RABINOWITZ DANIEL 4
4 · Natera, Inc. · Filed Mar 11, 2026
Research Summary
AI-generated summary of this filing
Natera (NTRA) CLO Daniel Rabinowitz Sells 1,745 Shares
What Happened
Daniel Rabinowitz, Secretary and Chief Legal Officer of Natera (NTRA), received 1,745 fully vested Restricted Stock Units (RSUs) on 2026-03-09 and the same 1,745 shares were sold on 2026-03-10 in an open-market transaction at $204.13 per share, generating proceeds of $356,212. The sale was executed to satisfy tax withholding obligations tied to the RSU vesting.
Key Details
- Grant/award: 1,745 RSUs issued 2026-03-09 (RSUs were fully vested at issuance).
- Sale: 1,745 shares disposed 2026-03-10 at $204.13 per share; proceeds reported $356,212.
- Footnotes: Each RSU converts into one common share. The sale was partially effected to satisfy tax withholding and was made pursuant to written instructions intended to meet the affirmative defense conditions of Rule 10b5-1(c) in the Reporting Person's Stock Unit Agreement (granted 2026-03-09).
- Shares owned after the transaction: Not specified in the provided filing.

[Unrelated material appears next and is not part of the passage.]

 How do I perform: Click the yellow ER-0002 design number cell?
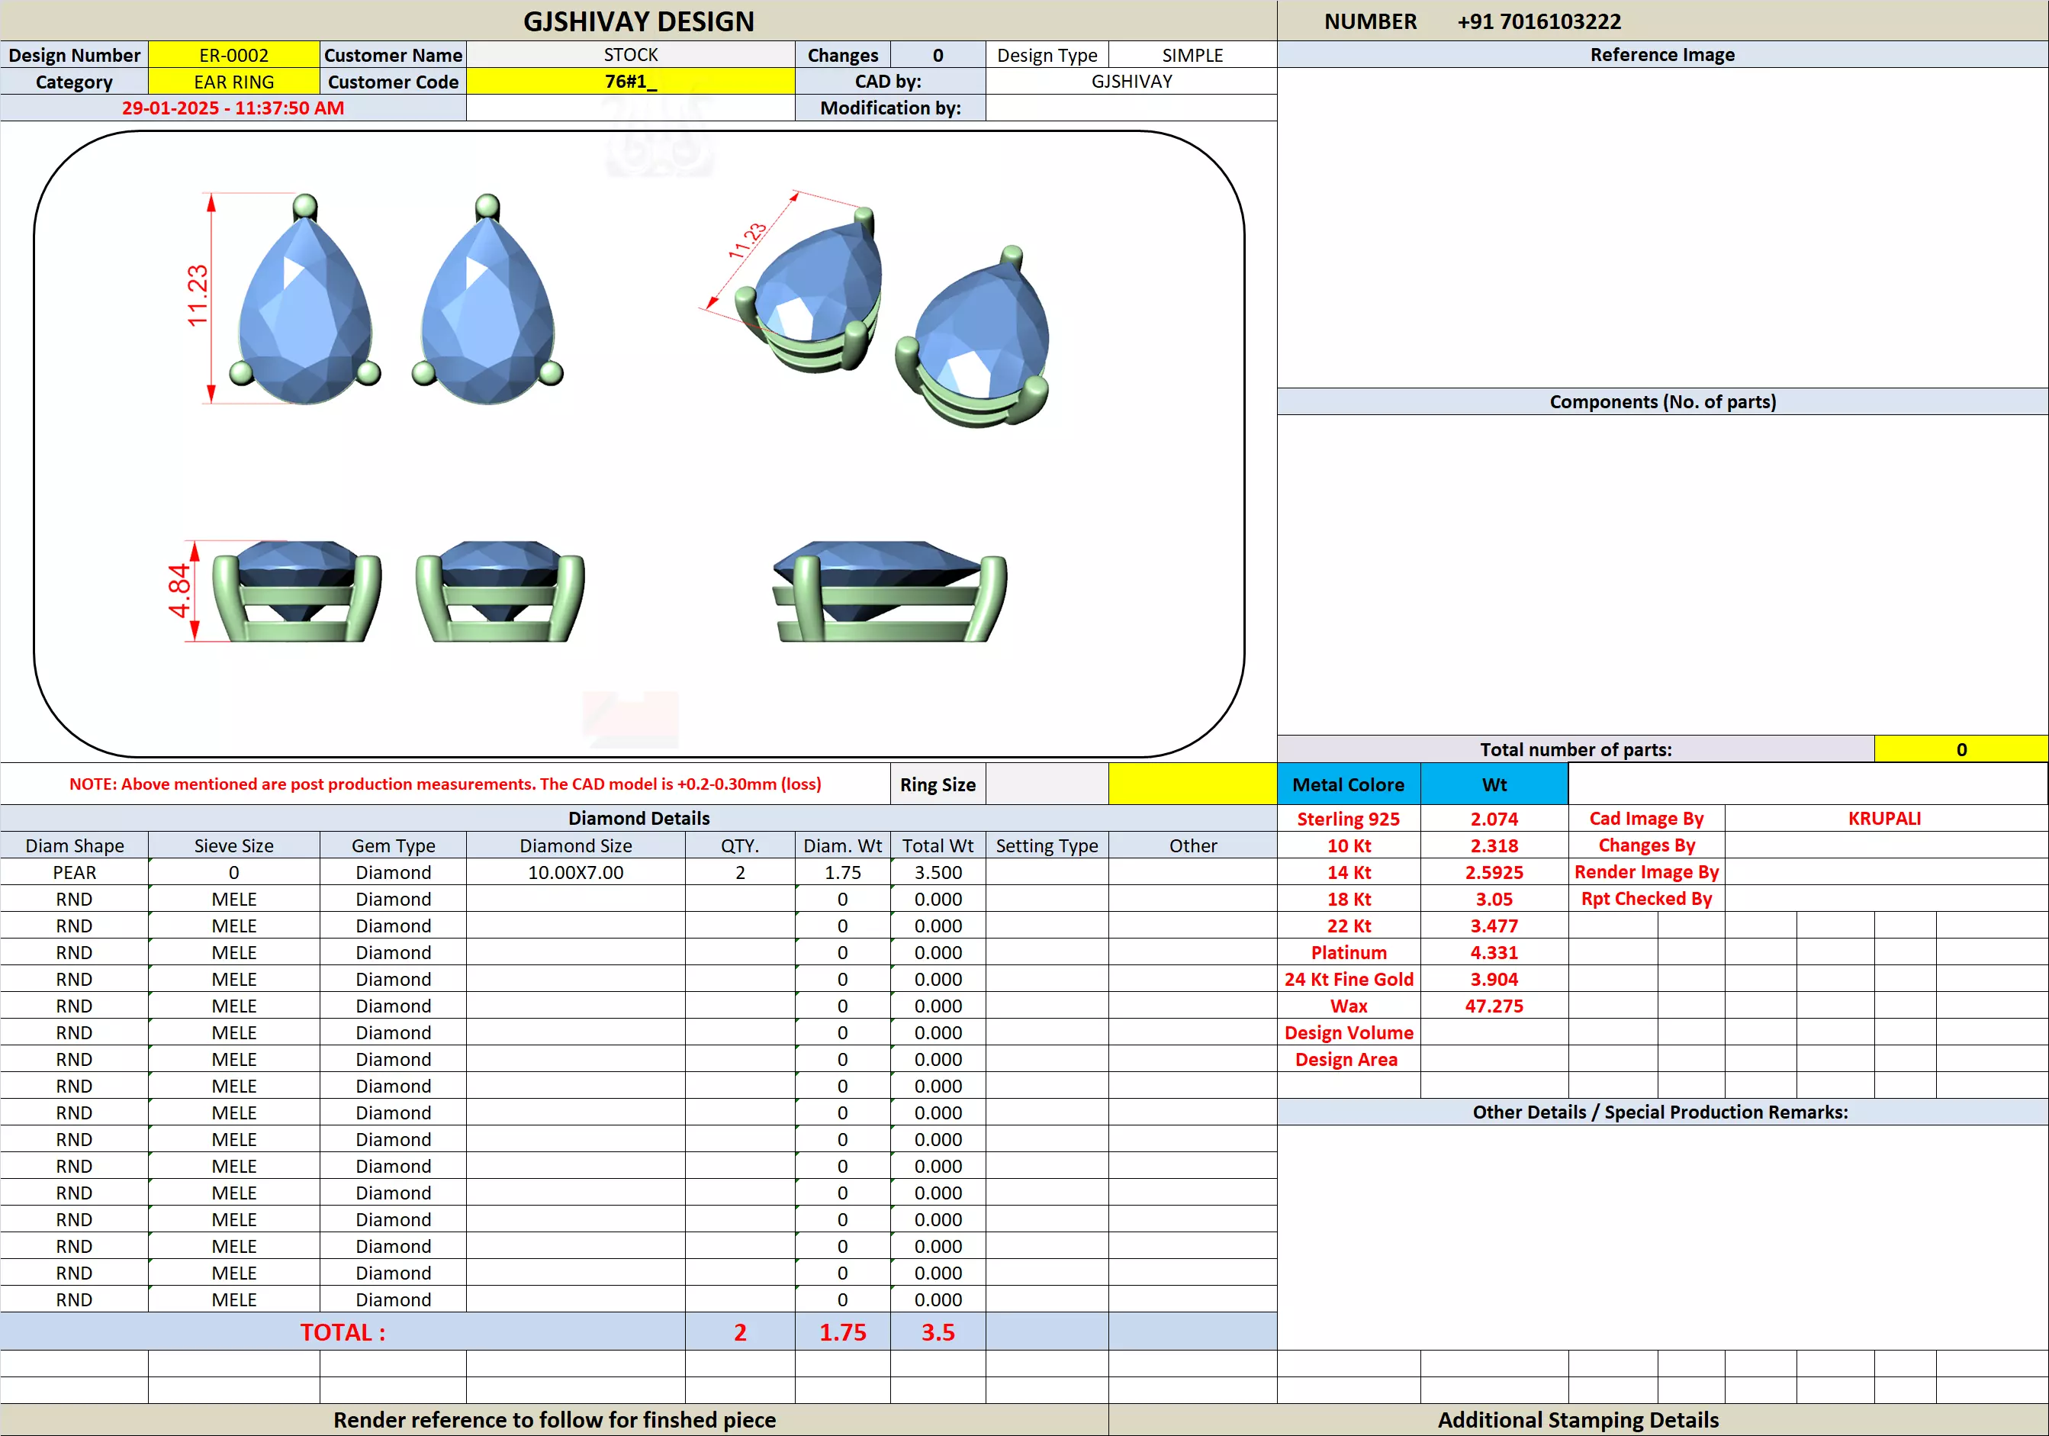point(234,55)
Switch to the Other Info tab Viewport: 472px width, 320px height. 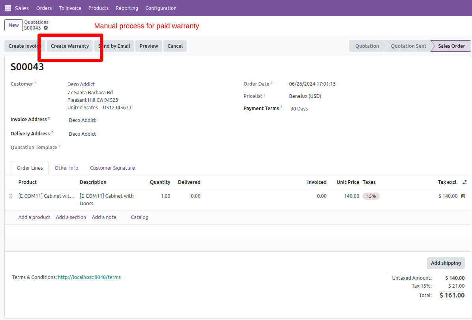66,168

- Filing date: Form 4 filed 2026-03-11 — appears to be within the usual two-business-day reporting window.
Context
This was an RSU vest-and-sell-to-cover transaction (common for tax withholding). Such sales to satisfy taxes are generally routine and do not necessarily indicate the insider's market view. Purchases typically convey more direct bullish signals than routine tax-related sales.
Insider Transaction Report
- Award
Common Stock
[F1][F2]2026-03-09+1,745→ 235,030 total - Sale
Common Stock
[F3]2026-03-10$204.13/sh−1,745$356,212→ 233,285 total
Footnotes (3)
- [F1]Represents the issuance of Restricted Stock Units ("RSUs") to the Reporting Person. The RSUs were fully-vested at the time of issuance.
- [F2]Each RSU represents a contingent right to receive one share of the Issuer's Common Stock.
- [F3]The sale of shares was partially effected in order to satisfy tax withholding and remittance obligations in connection with the vesting of RSUs and was made pursuant to a written instruction that is intended to satisfy the affirmative defense conditions of Rule 10b5-1(c) under the Exchange Act contained in the Reporting Person's Stock Unit Agreement granted on March 9, 2026.